··· Records shown
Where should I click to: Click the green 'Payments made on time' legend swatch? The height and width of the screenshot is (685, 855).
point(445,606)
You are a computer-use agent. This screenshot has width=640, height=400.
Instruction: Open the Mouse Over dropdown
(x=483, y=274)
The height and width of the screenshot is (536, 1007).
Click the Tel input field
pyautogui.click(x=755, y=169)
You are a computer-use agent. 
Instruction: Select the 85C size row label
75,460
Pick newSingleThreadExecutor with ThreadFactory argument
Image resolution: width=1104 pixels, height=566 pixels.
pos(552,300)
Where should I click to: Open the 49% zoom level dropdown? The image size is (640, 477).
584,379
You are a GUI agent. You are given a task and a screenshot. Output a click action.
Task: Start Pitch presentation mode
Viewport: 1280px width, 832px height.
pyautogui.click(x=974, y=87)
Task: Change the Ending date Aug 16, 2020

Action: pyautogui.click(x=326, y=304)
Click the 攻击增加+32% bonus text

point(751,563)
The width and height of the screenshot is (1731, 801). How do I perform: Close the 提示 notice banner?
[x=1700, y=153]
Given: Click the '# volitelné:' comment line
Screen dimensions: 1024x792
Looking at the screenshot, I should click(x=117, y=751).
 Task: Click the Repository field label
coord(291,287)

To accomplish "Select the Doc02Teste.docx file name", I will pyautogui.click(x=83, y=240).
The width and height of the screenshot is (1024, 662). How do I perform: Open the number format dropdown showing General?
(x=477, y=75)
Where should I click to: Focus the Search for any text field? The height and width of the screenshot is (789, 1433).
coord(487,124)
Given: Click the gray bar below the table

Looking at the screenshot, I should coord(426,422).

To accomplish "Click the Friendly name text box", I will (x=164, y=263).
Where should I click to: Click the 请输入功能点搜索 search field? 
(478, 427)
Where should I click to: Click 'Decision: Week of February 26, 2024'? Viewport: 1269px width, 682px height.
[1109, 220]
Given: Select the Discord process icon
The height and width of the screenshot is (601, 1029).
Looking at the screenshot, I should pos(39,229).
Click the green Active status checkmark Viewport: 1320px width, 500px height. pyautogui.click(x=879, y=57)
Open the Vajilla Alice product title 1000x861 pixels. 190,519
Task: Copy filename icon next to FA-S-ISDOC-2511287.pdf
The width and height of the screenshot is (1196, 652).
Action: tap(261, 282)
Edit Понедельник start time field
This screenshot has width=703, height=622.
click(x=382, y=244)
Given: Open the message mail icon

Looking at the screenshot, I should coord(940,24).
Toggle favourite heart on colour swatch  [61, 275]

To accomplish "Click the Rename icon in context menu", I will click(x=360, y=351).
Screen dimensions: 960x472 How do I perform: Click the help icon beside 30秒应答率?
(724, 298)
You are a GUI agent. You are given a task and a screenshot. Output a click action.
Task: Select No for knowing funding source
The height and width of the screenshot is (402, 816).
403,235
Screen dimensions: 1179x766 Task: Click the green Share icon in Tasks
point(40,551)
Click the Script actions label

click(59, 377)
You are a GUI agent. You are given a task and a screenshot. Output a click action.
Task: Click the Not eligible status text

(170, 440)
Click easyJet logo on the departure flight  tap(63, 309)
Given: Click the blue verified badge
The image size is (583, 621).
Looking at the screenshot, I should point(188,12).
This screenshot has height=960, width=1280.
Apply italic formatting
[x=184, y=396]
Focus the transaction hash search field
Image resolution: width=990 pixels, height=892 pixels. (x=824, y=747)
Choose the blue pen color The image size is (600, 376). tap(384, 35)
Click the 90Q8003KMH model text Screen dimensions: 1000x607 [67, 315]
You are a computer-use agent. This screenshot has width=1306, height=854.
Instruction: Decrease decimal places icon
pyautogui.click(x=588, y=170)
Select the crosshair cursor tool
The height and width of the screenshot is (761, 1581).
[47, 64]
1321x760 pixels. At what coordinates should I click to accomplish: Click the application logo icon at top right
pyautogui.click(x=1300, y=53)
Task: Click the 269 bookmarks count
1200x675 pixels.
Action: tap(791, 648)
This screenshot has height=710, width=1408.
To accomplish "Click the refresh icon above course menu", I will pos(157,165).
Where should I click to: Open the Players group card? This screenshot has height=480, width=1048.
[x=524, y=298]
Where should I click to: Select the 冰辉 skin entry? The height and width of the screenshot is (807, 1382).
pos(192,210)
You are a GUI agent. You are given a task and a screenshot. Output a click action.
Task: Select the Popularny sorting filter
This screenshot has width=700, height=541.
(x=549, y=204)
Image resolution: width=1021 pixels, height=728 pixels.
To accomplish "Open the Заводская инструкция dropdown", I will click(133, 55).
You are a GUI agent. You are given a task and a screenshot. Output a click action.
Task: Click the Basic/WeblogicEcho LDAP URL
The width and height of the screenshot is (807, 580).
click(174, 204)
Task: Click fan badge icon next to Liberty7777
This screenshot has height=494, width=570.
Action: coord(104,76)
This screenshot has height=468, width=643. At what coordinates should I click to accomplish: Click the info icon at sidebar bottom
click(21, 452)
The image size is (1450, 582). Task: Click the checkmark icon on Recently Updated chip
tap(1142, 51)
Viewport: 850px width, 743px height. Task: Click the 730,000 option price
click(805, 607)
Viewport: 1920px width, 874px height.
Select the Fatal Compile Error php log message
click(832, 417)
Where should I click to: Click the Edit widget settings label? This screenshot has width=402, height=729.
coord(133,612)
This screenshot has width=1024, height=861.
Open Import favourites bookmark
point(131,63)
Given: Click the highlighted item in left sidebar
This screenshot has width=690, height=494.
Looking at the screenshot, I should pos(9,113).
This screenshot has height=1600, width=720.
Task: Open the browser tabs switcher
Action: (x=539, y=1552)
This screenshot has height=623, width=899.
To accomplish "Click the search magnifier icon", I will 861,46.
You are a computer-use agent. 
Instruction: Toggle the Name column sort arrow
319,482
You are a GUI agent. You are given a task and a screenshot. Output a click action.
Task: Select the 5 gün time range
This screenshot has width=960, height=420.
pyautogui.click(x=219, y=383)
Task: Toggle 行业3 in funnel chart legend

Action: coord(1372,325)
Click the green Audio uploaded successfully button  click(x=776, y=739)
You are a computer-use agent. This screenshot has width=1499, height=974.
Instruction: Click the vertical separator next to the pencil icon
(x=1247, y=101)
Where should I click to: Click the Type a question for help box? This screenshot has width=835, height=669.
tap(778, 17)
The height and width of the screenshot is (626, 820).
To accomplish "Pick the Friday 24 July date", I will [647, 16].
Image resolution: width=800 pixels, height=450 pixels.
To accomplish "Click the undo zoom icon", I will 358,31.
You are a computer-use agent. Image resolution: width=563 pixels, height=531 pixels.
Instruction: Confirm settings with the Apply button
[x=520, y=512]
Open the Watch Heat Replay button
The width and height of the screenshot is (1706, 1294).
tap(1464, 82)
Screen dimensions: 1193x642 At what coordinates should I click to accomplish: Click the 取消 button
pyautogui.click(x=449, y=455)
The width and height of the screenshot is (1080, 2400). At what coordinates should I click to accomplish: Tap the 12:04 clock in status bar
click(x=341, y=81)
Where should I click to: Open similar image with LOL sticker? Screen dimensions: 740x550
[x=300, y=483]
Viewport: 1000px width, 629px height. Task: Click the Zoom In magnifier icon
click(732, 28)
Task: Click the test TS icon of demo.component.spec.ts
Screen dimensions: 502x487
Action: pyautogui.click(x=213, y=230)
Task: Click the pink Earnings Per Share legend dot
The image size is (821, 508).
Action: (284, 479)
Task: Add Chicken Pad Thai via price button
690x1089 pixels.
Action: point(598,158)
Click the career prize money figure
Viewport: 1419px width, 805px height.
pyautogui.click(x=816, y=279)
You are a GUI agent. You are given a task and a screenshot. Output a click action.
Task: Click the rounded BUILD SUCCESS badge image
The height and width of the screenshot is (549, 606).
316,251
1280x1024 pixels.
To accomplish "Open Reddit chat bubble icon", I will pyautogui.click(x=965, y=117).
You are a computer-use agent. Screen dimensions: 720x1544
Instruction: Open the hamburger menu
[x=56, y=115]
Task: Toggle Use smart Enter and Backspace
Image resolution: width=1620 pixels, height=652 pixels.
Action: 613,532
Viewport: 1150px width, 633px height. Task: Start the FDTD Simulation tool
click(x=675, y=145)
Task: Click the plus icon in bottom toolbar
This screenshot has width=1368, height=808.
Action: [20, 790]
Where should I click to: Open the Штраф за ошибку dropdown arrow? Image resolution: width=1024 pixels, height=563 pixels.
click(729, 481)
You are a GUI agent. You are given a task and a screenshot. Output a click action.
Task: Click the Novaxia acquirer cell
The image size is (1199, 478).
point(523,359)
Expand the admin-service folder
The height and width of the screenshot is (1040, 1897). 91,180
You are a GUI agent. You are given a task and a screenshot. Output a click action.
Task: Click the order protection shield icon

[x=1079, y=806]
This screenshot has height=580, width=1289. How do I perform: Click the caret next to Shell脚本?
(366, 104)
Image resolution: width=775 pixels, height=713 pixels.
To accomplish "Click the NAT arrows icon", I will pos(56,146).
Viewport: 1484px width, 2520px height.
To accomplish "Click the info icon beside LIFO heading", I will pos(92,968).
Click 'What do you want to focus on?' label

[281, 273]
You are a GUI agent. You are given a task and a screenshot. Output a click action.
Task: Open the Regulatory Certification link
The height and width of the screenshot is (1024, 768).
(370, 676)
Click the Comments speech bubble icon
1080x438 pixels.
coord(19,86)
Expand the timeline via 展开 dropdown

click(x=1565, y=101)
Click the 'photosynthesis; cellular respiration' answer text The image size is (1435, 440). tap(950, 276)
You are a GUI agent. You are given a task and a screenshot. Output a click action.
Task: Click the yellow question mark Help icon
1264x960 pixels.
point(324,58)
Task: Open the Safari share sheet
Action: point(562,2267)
······
_Task item_
Only one stretch of the data above is needed. Restate it word for word, from the line containing "Where should I click to: Focus" through the line containing "Given: Select the Discord process icon", both ends included.

_Exercise response_
Where should I click to: Focus the Search for any text field? The height and width of the screenshot is (789, 1433).
coord(487,124)
Given: Click the gray bar below the table

Looking at the screenshot, I should coord(426,422).

To accomplish "Click the Friendly name text box", I will (x=164, y=263).
Where should I click to: Click the 请输入功能点搜索 search field? 
(478, 427)
Where should I click to: Click 'Decision: Week of February 26, 2024'? Viewport: 1269px width, 682px height.
[1109, 220]
Given: Select the Discord process icon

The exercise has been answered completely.